**STATED GOAL:**
Copy out every line of the listing below word for word.

·····

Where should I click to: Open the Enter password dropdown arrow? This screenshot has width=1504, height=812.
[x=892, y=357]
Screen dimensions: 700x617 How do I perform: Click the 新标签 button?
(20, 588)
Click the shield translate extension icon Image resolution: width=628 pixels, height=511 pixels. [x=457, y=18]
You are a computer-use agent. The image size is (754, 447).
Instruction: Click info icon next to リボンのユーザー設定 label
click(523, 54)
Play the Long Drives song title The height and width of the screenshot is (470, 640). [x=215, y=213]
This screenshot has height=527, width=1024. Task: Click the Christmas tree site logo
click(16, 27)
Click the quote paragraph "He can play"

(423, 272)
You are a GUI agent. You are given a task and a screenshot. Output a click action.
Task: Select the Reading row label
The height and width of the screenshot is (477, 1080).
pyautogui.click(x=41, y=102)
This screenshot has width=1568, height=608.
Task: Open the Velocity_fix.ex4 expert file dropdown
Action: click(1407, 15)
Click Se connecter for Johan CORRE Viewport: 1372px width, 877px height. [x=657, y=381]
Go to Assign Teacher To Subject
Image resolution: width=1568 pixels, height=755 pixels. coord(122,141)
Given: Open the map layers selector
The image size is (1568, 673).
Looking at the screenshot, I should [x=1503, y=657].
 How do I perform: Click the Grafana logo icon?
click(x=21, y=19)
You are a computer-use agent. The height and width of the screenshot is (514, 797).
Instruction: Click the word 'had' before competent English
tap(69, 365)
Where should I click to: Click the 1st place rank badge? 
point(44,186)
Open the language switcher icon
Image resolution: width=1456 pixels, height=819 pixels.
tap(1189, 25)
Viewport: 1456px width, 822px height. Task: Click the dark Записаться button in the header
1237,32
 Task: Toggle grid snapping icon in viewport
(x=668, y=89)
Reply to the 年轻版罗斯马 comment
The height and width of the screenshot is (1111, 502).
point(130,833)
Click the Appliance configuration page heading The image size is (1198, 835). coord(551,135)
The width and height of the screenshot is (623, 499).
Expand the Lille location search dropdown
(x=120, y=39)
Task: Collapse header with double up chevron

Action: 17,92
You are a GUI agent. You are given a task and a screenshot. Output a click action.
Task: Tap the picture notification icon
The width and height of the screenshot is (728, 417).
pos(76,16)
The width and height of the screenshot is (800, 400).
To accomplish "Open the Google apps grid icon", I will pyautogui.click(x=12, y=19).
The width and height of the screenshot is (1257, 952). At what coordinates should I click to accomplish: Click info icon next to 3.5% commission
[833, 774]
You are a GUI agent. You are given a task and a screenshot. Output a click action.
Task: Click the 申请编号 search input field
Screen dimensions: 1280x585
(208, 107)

·····

**FINAL RESULT:**
Where should I click to: Open the Enter password dropdown arrow? This screenshot has width=1504, height=812.
[x=892, y=357]
Screen dimensions: 700x617 How do I perform: Click the 新标签 button?
(20, 588)
Click the shield translate extension icon Image resolution: width=628 pixels, height=511 pixels. [x=457, y=18]
You are a computer-use agent. The image size is (754, 447).
Instruction: Click info icon next to リボンのユーザー設定 label
click(523, 54)
Play the Long Drives song title The height and width of the screenshot is (470, 640). [x=215, y=213]
This screenshot has height=527, width=1024. Task: Click the Christmas tree site logo
click(16, 27)
Click the quote paragraph "He can play"

(423, 272)
You are a GUI agent. You are given a task and a screenshot. Output a click action.
Task: Select the Reading row label
The height and width of the screenshot is (477, 1080).
pyautogui.click(x=41, y=102)
This screenshot has width=1568, height=608.
Task: Open the Velocity_fix.ex4 expert file dropdown
Action: click(1407, 15)
Click Se connecter for Johan CORRE Viewport: 1372px width, 877px height. [x=657, y=381]
Go to Assign Teacher To Subject
Image resolution: width=1568 pixels, height=755 pixels. coord(122,141)
Given: Open the map layers selector
The image size is (1568, 673).
Looking at the screenshot, I should [x=1503, y=657].
 How do I perform: Click the Grafana logo icon?
click(x=21, y=19)
You are a computer-use agent. The height and width of the screenshot is (514, 797).
Instruction: Click the word 'had' before competent English
tap(69, 365)
Where should I click to: Click the 1st place rank badge? 
point(44,186)
Open the language switcher icon
Image resolution: width=1456 pixels, height=819 pixels.
tap(1189, 25)
Viewport: 1456px width, 822px height. Task: Click the dark Записаться button in the header
1237,32
 Task: Toggle grid snapping icon in viewport
(x=668, y=89)
Reply to the 年轻版罗斯马 comment
The height and width of the screenshot is (1111, 502).
point(130,833)
Click the Appliance configuration page heading The image size is (1198, 835). coord(551,135)
The width and height of the screenshot is (623, 499).
Expand the Lille location search dropdown
(x=120, y=39)
Task: Collapse header with double up chevron

Action: 17,92
You are a GUI agent. You are given a task and a screenshot. Output a click action.
Task: Tap the picture notification icon
The width and height of the screenshot is (728, 417).
pos(76,16)
The width and height of the screenshot is (800, 400).
To accomplish "Open the Google apps grid icon", I will pyautogui.click(x=12, y=19).
The width and height of the screenshot is (1257, 952). At what coordinates should I click to accomplish: Click info icon next to 3.5% commission
[833, 774]
You are a GUI agent. You are given a task and a screenshot. Output a click action.
Task: Click the 申请编号 search input field
Screen dimensions: 1280x585
(208, 107)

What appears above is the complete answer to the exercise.